[Biopython-dev] UniProt GOA parser

Fri May 10 10:06:19 UTC 2013

On Thu, May 9, 2013 at 12:28 AM, Iddo Friedberg <idoerg at gmail.com> wrote:
> A new uniprot-GOA parser is available for you to poke around:
>
> https://github.com/idoerg/biopython/tree/uniprot-goa/Bio/UniProtGOA
>

I think for the namespace, we might be better off using Bio.UniProt.GOA,
where Iddo's parser would be in Bio/UniProt/GOA.py and any other
UniProt specific code could also go under Bio/UniProt - for example
a web API.

Some of Bio.SwissProt might also migrate here over time.
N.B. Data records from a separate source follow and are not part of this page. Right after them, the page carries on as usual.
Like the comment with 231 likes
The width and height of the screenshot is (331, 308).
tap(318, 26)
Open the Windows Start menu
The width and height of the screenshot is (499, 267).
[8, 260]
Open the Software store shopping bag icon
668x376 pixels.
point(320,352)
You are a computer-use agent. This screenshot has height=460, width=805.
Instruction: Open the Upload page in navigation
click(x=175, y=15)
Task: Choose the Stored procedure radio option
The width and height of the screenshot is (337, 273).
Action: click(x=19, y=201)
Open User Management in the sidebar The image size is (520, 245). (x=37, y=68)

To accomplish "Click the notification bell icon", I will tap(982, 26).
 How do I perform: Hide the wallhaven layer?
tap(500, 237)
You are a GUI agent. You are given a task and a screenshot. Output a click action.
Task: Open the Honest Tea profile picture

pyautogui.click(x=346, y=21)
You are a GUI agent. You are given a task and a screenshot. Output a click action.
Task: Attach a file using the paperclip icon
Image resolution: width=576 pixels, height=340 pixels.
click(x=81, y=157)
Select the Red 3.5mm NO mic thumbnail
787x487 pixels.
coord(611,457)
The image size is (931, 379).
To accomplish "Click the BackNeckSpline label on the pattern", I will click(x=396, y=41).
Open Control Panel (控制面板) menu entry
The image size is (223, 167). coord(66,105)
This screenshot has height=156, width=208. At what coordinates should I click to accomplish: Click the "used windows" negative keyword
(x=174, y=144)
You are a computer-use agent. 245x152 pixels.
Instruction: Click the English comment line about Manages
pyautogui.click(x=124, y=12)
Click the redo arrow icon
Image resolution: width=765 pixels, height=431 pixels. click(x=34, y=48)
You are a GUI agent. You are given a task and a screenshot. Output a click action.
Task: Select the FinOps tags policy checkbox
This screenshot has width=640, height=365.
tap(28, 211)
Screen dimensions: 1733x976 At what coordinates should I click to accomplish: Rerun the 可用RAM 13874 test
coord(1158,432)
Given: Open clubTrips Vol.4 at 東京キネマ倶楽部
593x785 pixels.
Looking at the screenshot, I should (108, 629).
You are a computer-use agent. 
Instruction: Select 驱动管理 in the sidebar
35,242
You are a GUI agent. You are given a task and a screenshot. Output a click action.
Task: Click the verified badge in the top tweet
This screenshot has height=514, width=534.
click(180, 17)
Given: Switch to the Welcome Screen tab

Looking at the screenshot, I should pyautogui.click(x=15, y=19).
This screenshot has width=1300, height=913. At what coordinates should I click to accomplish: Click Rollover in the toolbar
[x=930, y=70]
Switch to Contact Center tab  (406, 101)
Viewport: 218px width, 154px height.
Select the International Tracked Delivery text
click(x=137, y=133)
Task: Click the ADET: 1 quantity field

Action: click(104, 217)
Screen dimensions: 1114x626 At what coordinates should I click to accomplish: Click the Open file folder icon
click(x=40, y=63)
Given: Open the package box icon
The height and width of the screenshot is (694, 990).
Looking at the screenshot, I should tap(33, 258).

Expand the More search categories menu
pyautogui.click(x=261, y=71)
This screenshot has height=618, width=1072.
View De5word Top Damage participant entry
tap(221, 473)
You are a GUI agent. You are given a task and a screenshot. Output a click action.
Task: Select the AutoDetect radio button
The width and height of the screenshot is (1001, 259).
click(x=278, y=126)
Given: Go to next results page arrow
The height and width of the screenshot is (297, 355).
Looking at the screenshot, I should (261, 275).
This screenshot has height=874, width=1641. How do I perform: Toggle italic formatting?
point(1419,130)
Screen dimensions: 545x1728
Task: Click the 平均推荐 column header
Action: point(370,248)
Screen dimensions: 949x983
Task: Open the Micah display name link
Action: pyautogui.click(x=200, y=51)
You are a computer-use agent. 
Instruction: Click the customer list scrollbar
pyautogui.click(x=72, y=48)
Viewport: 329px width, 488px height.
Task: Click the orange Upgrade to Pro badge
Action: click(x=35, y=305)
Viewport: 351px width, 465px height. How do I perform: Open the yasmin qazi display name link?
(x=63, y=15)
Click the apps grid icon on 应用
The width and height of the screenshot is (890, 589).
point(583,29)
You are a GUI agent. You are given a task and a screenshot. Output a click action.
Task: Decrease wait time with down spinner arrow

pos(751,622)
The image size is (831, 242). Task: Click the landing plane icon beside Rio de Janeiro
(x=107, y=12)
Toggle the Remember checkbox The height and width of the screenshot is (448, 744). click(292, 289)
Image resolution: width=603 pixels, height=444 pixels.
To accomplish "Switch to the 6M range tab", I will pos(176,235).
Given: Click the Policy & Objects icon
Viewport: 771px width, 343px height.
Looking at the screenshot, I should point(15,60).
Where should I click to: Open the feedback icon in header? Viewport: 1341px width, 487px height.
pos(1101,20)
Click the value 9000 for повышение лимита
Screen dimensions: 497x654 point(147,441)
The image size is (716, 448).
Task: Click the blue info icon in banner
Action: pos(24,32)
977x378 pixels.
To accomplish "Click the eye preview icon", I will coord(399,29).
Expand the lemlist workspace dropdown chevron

> More on Uniprot-GOA: http://www.ebi.ac.uk/GOA
>
> There are three file formats: GAF (gene association file) , GPA (gene
> product association) and GPI (gene product information) explained here:
> http://www.ebi.ac.uk/GOA/downloads
>
> Input GAF files can be very large, due to the growth of uniprot GOA. If you
> would like to test in a timely fashion, I suggest you get historical files,
> which are smaller. Once you get to the > 40 version numbers, the runtime
> for the example code in UniProtGOA.py goes over 2 minutes (on my i5
> machine).

Would it make sense to want random access to the GOA files based
on the identifier (DB_Object_ID and/or DB_Object_Symbol)? That
should be fairly straight forward to do building on the indexing code
for Bio.SeqIO and SearchIO.

Note here I am picturing combining all the (consecutive) lines
for the same DB_Object_ID - currently the parser is line based,
but batching by DB_Object_ID would be a straightforward change
and may better suit some uses.

> Old GAF files are available here:
> ftp://ftp.ebi.ac.uk/pub/databases/GO/goa/old/UNIPROT/
>
> Current GPI and GPA files are not very large.
>
> Thanks to Peter for his help on this.
>
> Best,
>
> Iddo

Peter